* INSTRUCTIONS TO FOLLOW *
Find every line in the records below that holds the word "will", and copy it out.

* RECORDS SHOWN *

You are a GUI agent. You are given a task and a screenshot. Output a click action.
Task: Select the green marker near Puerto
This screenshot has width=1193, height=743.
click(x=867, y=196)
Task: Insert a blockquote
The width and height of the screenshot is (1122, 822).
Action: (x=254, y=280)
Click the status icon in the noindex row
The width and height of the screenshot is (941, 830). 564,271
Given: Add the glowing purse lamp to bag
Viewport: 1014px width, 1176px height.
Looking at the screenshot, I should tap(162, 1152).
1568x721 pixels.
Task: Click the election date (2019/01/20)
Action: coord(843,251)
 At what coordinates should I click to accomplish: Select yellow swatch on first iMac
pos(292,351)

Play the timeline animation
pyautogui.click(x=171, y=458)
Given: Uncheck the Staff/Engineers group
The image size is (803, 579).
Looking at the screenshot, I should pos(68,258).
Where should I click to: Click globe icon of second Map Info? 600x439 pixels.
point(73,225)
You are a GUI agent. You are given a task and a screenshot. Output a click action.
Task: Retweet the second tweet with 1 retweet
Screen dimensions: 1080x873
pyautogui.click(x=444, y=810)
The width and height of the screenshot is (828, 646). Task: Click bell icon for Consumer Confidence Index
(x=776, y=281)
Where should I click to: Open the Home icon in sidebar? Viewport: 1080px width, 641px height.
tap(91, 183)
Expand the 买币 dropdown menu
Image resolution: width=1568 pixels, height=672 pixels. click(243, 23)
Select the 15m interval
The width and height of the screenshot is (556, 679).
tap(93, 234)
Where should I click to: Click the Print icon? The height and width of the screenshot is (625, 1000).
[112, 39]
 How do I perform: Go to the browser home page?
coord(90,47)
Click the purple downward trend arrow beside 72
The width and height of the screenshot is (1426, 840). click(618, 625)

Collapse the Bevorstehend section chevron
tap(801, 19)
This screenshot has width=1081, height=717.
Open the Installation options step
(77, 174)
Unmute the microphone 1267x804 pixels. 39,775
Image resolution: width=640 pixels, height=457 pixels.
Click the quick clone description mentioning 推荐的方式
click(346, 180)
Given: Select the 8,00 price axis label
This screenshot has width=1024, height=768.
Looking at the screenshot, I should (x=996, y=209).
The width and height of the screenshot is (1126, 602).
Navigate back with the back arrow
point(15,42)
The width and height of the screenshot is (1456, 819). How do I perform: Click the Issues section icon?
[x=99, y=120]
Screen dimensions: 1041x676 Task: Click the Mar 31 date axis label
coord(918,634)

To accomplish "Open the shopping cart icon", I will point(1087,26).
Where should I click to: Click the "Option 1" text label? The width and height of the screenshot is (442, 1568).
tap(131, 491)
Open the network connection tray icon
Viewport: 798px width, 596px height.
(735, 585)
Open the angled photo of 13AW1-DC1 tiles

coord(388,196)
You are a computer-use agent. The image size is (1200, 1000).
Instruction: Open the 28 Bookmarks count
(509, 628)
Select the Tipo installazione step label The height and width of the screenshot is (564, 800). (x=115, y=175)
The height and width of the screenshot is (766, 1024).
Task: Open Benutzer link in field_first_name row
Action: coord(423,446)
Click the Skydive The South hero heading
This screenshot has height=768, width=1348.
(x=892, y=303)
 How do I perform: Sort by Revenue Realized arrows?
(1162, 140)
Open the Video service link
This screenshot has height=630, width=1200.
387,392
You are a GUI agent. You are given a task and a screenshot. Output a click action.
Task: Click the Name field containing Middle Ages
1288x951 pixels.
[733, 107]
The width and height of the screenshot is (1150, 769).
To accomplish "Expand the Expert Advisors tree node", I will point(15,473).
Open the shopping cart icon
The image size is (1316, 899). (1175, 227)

* SOLVED PROBLEM *
To accomplish "Open the shopping cart icon", I will point(1087,26).
To accomplish "Expand the Expert Advisors tree node", I will point(15,473).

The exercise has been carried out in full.